Однако отказываться от дальнейшего просмотра она по-прежнему не собиралась.
А мертвого козла уже рубили и разделывали на части. Мясо бросали на плоские камни очага и прямо в горящие поленья. Вскоре из щели потянуло дразнящим ароматом жаркого.
Готовили женщины. Управлялись прусские бабы и девки с мясом быстро, молча и без особых кулинарных изысков. Не готовили даже, а так – вываляв в углях, едва обжаривали поверху, а затем бросали полусырые дымящиеся шматы на длинные доски, прибитые вдоль стены.
«Все-таки это стол», – отметил про себя Бурцев.
Потом настал черед приготовления обрядовых хлебцов. Тоже любопытный ритуальчик… Занятнее даже свистопляски с черным козлом. Женщины лепили из теста небольшие колобки, по форме и размерам напоминавшие снежки, и осторожно передавали их мужчинам. Те, чуть пританцовывая и что-то бубня под нос, кидали шарики из теста друг другу – прямо через костер. Хлебцы летали над пламенем туда-сюда и постепенно твердели, покрывались коркой. Прусские «жонглеры» обжигали пальцы о горячее тесто, дули на ладони, размахивали руками. И пасовали друг другу все быстрее, все яростнее, доводя себя до исступления.
Порой летающие колобки не удавалось поймать вовремя. Они падали на землю, откатывались в сторону, иногда – в огонь. Их тут же подхватывали и, даже не сдув пыль-золу, вновь отправляли в полет.
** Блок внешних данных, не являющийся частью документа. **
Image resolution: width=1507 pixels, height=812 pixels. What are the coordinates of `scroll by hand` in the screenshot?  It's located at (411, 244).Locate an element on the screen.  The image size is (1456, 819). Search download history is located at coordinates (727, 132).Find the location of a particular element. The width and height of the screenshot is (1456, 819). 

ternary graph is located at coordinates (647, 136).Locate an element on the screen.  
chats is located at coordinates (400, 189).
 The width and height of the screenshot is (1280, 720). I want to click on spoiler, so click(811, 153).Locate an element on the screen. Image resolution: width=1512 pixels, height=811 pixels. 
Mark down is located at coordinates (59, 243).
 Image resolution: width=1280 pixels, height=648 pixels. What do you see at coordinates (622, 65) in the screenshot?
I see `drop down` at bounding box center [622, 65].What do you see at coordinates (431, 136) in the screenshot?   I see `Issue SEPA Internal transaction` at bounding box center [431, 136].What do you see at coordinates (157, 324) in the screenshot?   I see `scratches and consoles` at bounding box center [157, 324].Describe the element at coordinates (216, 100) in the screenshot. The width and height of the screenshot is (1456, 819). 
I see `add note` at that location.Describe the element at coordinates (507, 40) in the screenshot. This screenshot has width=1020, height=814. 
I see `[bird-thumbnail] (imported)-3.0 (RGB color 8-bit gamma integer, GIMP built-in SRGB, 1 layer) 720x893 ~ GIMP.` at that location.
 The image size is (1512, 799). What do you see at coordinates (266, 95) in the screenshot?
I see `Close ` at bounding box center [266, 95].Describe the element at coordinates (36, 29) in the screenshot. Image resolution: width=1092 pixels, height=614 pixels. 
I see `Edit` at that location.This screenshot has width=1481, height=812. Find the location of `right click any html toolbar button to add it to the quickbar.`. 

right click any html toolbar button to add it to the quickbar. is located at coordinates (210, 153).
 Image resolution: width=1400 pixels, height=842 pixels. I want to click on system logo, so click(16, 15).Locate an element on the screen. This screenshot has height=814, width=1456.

Толком испечь хлебцы таким образом, конечно, наука мудреная, но, похоже, доводить поварскую работу до конца под сенью сарая-храмовины вообще не принято. Едва куски теста наливались слабым румянцем, их укладывали на доски рядом с дымящимся мясом.
Бурцев был озадачен. Опять намечается пирушка? А как же кара за грехи? После общинного покаяния должно же ведь последовать хотя бы символическое наказание?
Наказание последовало. И отнюдь не символическое.
Когда все недожаренное козлиное мясо и вся недопеченная сдоба лежали на досках, пруссы вновь всей толпой рухнули на пол. На ногах остался лишь вайделот. Одноглазый жрец воздел к плоской крыше сарая свой посох, что-то рявкнул – громко, но неразборчиво. Размахнулся от души и с силой опустил кривую палку на чью-то согбенную спину. И на другую. И на третью…
Вайделот скакал и крутился в безумном шаманском экстазе. Жреческий балахон развевался подобно крыльям чудовищной птицы, кривой клюв ритуального посоха поднимался и опускался. Одноглазый лупил несчастных соплеменников направо и налево. Не пропускал никого – ни старых, ни малых. А удары, между прочим, беснующийся священнослужитель наносил умело и болезненно, со знанием дела. Такими ударами и такой дубинкой запросто можно было и изувечить человека.
Дикий вой и душераздирающие крики наполнили сарай, вырвались наружу, встревожили, разогнали тишину ночи… Покаявшиеся грешники расплачивались за все свои проступки разом. Расплачивались собственными боками, хребтом и шкурой.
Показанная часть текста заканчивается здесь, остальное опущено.